▶ Input data:
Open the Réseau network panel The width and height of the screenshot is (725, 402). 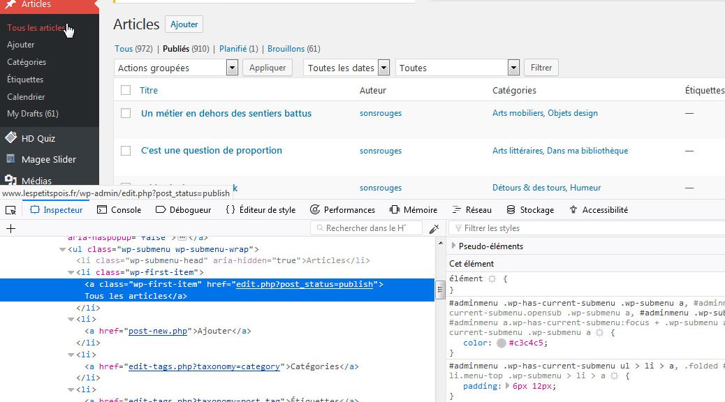[472, 210]
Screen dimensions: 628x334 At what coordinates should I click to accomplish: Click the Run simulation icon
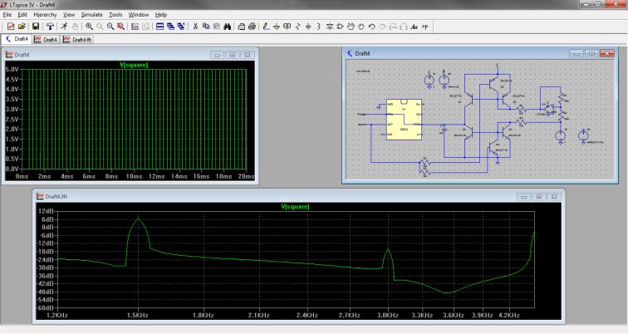click(x=63, y=27)
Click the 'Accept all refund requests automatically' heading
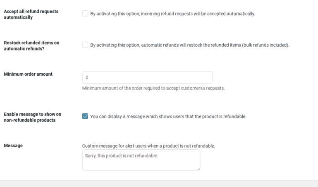 pos(31,14)
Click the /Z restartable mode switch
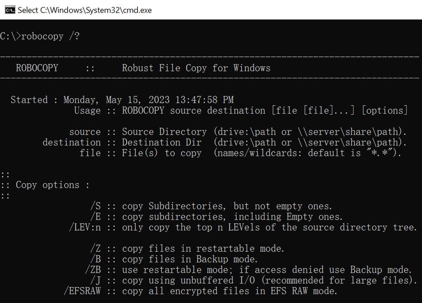The width and height of the screenshot is (422, 303). point(96,248)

▶ Exercise: Print exactly the lines between the line containing "Screen dimensions: 628x334" and the last line of the entries above, including both, and nothing besides; skip the pictures.

▶ Output below:
Screen dimensions: 628x334 At what coordinates should I click to accomplish: Click the Run simulation icon
click(x=63, y=27)
Click the 'Accept all refund requests automatically' heading
 pos(31,14)
Click the /Z restartable mode switch
The width and height of the screenshot is (422, 303). point(96,248)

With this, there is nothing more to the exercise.